_The problem_:
Quote the data below in full, please, without altering anything.

_Information supplied_:
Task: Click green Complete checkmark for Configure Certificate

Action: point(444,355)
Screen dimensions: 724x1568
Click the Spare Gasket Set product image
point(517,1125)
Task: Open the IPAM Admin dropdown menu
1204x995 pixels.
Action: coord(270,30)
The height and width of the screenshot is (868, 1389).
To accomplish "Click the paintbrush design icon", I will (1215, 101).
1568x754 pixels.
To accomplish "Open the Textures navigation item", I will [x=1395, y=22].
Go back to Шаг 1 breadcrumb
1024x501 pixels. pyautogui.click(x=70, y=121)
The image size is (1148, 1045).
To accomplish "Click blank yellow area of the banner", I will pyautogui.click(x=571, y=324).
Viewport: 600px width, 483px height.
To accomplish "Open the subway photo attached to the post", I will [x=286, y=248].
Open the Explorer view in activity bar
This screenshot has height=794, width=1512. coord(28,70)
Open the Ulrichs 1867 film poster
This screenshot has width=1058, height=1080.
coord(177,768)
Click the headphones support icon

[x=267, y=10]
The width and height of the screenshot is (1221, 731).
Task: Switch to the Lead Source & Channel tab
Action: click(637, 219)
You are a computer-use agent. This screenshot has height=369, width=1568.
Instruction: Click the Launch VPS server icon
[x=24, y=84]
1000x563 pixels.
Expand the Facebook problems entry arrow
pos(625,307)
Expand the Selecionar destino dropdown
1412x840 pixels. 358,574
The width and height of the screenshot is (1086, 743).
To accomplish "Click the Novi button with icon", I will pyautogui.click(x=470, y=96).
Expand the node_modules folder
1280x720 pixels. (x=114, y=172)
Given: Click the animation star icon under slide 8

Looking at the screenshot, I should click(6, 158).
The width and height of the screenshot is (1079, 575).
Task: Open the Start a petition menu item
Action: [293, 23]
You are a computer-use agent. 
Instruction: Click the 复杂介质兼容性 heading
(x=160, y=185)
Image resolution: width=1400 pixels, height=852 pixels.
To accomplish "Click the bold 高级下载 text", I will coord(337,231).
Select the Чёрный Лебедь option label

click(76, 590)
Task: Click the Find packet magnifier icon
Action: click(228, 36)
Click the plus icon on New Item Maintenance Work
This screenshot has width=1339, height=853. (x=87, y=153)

_Written response_:
Task: Click green Complete checkmark for Configure Certificate

Action: point(444,355)
Screen dimensions: 724x1568
Click the Spare Gasket Set product image
point(517,1125)
Task: Open the IPAM Admin dropdown menu
1204x995 pixels.
Action: coord(270,30)
The height and width of the screenshot is (868, 1389).
To accomplish "Click the paintbrush design icon", I will (1215, 101).
1568x754 pixels.
To accomplish "Open the Textures navigation item", I will [x=1395, y=22].
Go back to Шаг 1 breadcrumb
1024x501 pixels. pyautogui.click(x=70, y=121)
The image size is (1148, 1045).
To accomplish "Click blank yellow area of the banner", I will pyautogui.click(x=571, y=324).
Viewport: 600px width, 483px height.
To accomplish "Open the subway photo attached to the post", I will [x=286, y=248].
Open the Explorer view in activity bar
This screenshot has height=794, width=1512. coord(28,70)
Open the Ulrichs 1867 film poster
This screenshot has width=1058, height=1080.
coord(177,768)
Click the headphones support icon

[x=267, y=10]
The width and height of the screenshot is (1221, 731).
Task: Switch to the Lead Source & Channel tab
Action: click(637, 219)
You are a computer-use agent. This screenshot has height=369, width=1568.
Instruction: Click the Launch VPS server icon
[x=24, y=84]
1000x563 pixels.
Expand the Facebook problems entry arrow
pos(625,307)
Expand the Selecionar destino dropdown
1412x840 pixels. 358,574
The width and height of the screenshot is (1086, 743).
To accomplish "Click the Novi button with icon", I will pyautogui.click(x=470, y=96).
Expand the node_modules folder
1280x720 pixels. (x=114, y=172)
Given: Click the animation star icon under slide 8

Looking at the screenshot, I should click(6, 158).
The width and height of the screenshot is (1079, 575).
Task: Open the Start a petition menu item
Action: [293, 23]
You are a computer-use agent. 
Instruction: Click the 复杂介质兼容性 heading
(x=160, y=185)
Image resolution: width=1400 pixels, height=852 pixels.
To accomplish "Click the bold 高级下载 text", I will coord(337,231).
Select the Чёрный Лебедь option label

click(76, 590)
Task: Click the Find packet magnifier icon
Action: click(228, 36)
Click the plus icon on New Item Maintenance Work
This screenshot has width=1339, height=853. (x=87, y=153)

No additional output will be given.